I also experience this sense of joy. When I am dressed I feel as if everything fits together and not dis-associated which is when I am in my suit and tie.

Kathryn

Michelle James
09-23-2010, 05:22 PM
I too am not sure where this journey is going but the one thought that keeps going through my head is that i don't want to be on my death bed wishing I would have or could have. I'm 56 and who know how much time I have left. Do i want to spend it keeping others happy or myself happy. Who knows! i guess that's the question. One thing I do know if we live for our families when we die they sell our stuff and inevitably move on. If there is a heaven, I don't want to look down and think damn i could have done it. No one cares.

Debb
09-23-2010, 07:24 PM
I used to have the same life -- working nights, only able to dress if I stayed up during the day, or sleeping. Waking up was a nightmare -- often, I hated the idea of getting up and having to be that guy again.

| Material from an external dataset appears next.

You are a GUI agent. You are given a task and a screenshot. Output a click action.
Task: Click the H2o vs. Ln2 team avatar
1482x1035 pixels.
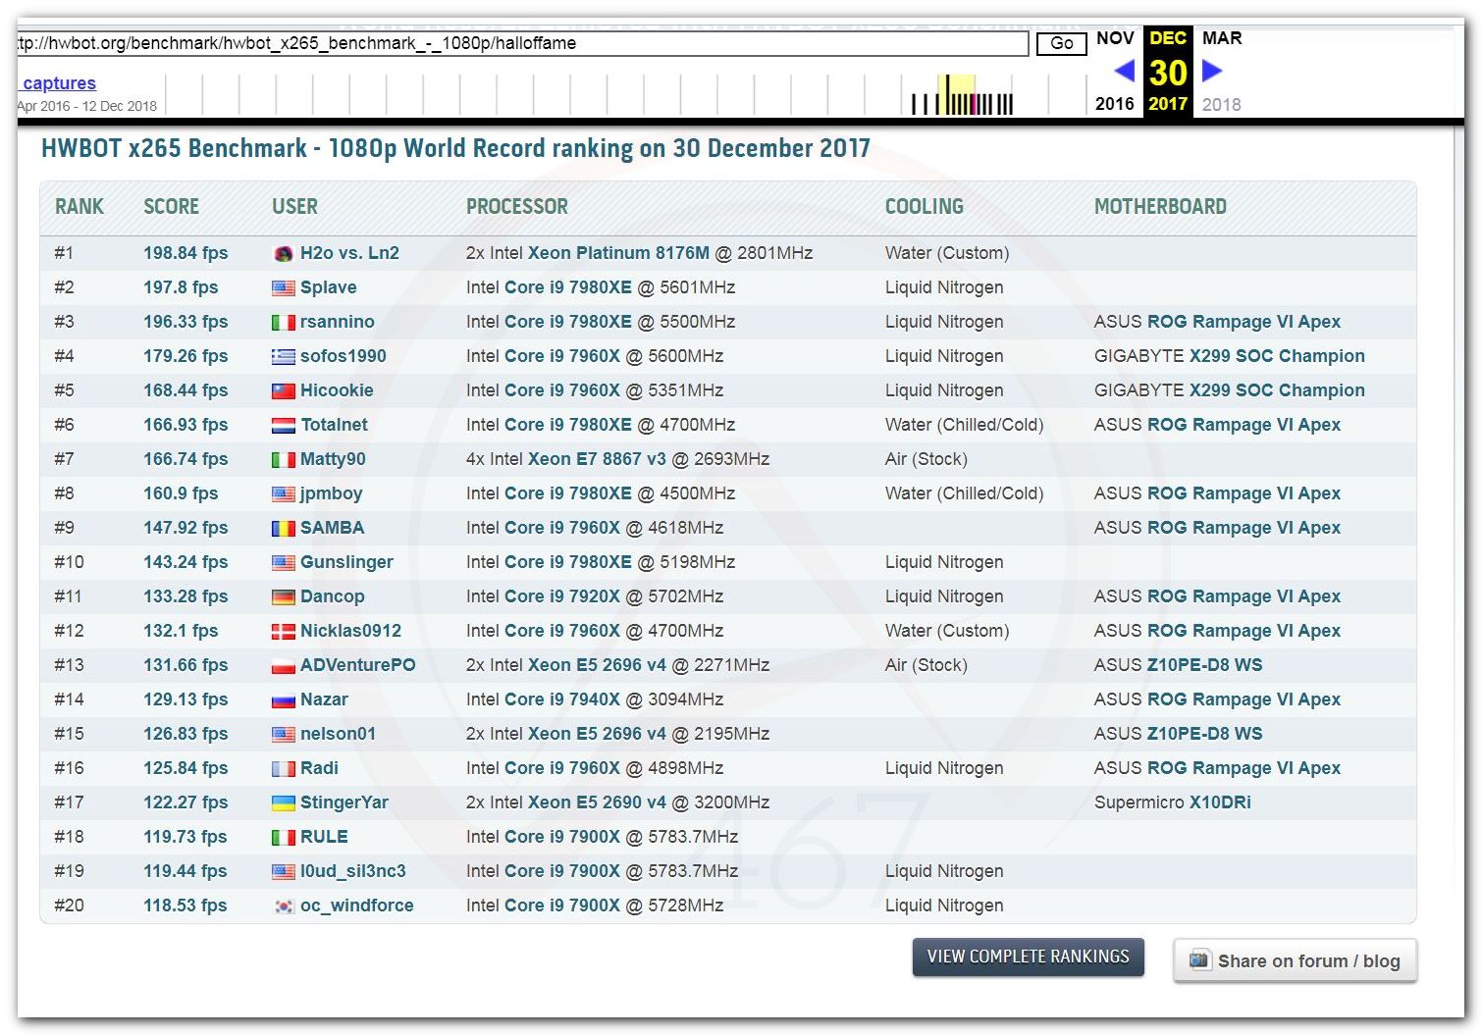click(x=283, y=254)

One day, all my co-workers were laid off, and I was the only one left working in my building, at night. I dressed all night (I'm a computer jockey) until I finally was also laid off. I loved it.

I have been gender dysphoric for quite some time. I will not transition, it's too late for me and I would have too much to lose, but a girl can dream, right?

Karinsamatha
09-23-2010, 08:17 PM
It is almost painful to transition back to drab in the morning :sad:. I love when I get home at night so I can become Karin the woman I am inside :).
I do not know if my future is to transition, or be a part time woman. Only time will tell. What ever path I am compelled to take I am sure there will be both costs and benefits. :hugs:

Sarah Doepner
09-23-2010, 10:40 PM
Personally I'm happy to be me.. I've feminized what I can and can hide what I can't and don't wish to do much more than that.. Ok... Boobage is still a work in progress... Lol. And I've accepted that these are the cards I've been dealt... Wishing I could look like something I'm not or have a different body is a total waste of my time and self defeating... Time grows shorter and I don't have time to waste.... For me... it boils down to my happiness and well being is independant of the clothing I wear...

I wish I could be more like Karren, but I still have the fantasy of making changes to what I start with when I have time to dress. I'll keep working on adopting Karren's philosophy until I win the lottery and can do something silly, just because I could afford it then.